Ich hab keine Ahnung von Fischpreisen, ich esse selten Fisch und wenn, dann selbstgefangenen. Ich hab nur mal nach Regenbogenforellen beim Aldi geschaut, als Köder fürs Wallerangeln. Die sind verdammt günstig, hab den Preis aber nicht mehr im Kopf. Ich tippe auf etwa 5 Euro/kg. Aktuell Thunfisch im Angebot für 20 Euro/kg.

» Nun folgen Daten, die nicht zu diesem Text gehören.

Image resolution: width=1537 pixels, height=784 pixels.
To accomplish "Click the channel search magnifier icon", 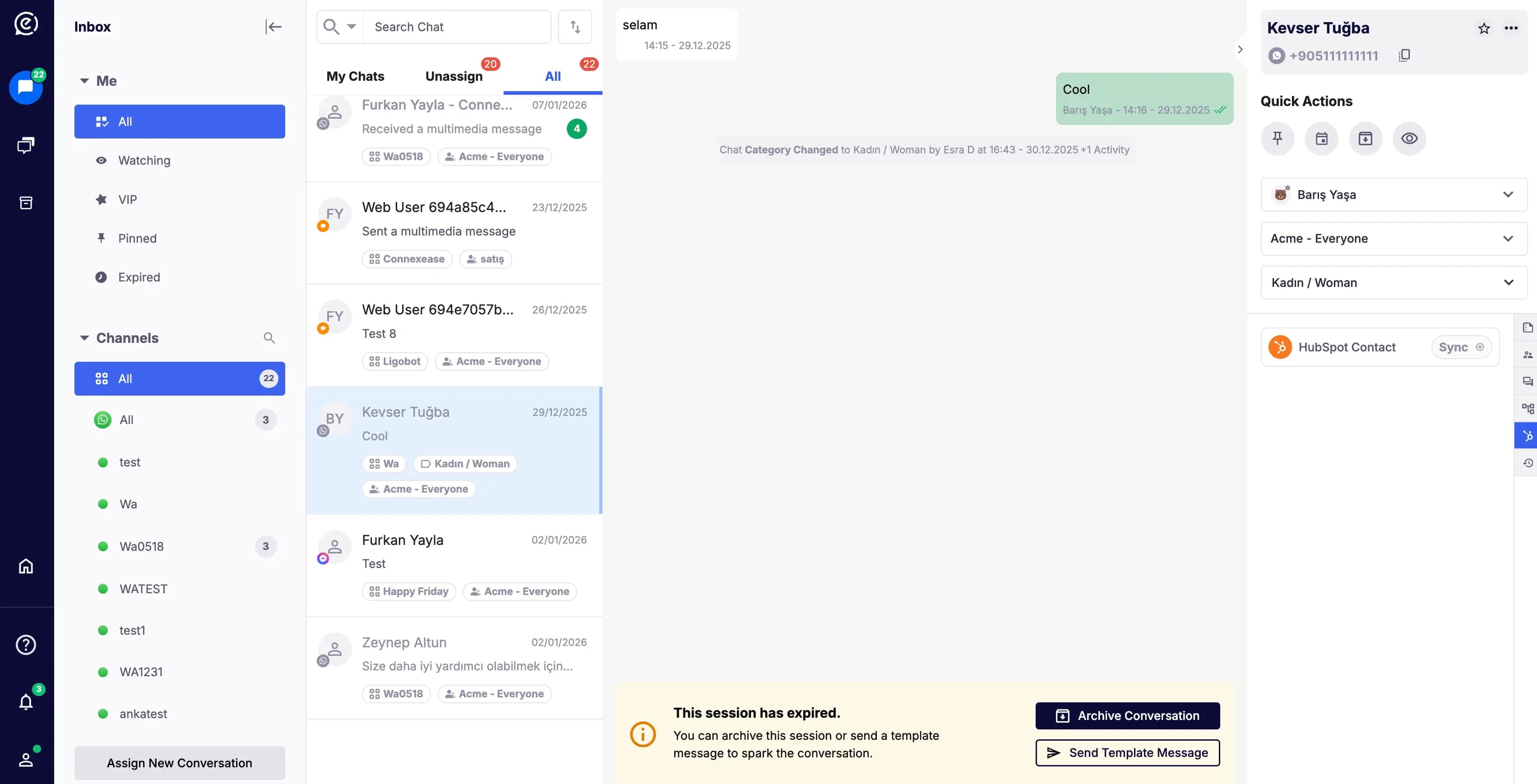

Hab am Samsttag für eine Bekannte bei Nordsee in Mainz Karpfen à 2kg für Weihnachten bestellt. Ganzer Fisch, Kilopreis 12,90.
Grüße,
Michael


----------



## Kotzi (4. Dezember 2017)

*AW: Was macht den Fisch so teuer*

2015 haben die Haupterwerbsfischer zwischen 1 und 1,20 pro Kg Dorsch gekriegt. Aktuellere Zahlen kenne ich nicht. (Ostsee)


----------



## Thomas9904 (4. Dezember 2017)

*AW: Was macht den Fisch so teuer*

Ich hab ja bewusst hoch angesetzt (gibt ja genug, die mich sonst wieder gesteinigt hätten ;-)) 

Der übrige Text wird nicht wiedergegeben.